Collected data
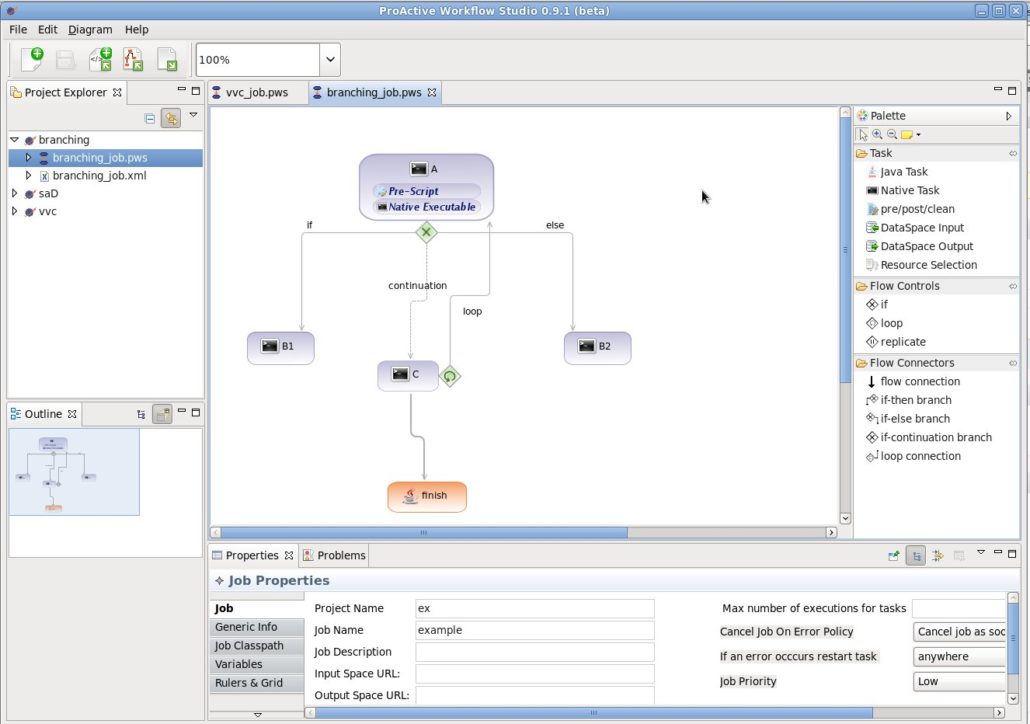Choose the loop connection connector
This screenshot has width=1030, height=724.
920,456
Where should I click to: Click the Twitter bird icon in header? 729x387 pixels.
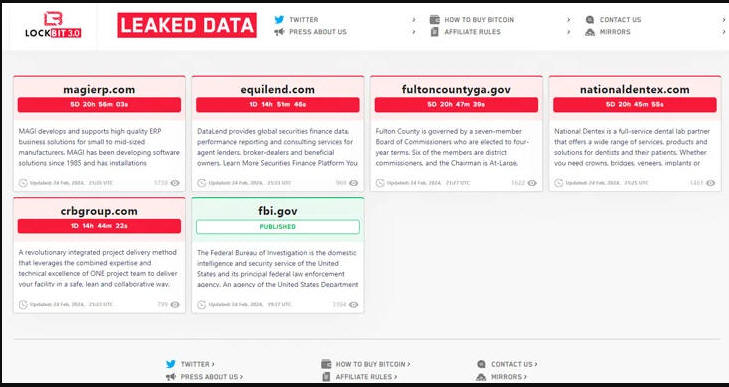click(279, 20)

*WHAT YOU HAVE TO DO:* Once the pictures are set aside, what is needed is the lines from the line with "Where should I" through the end of the data, written out exactly and alone.

*REPLY:*
Where should I click to: Click the Twitter bird icon in header? 729x387 pixels.
click(279, 20)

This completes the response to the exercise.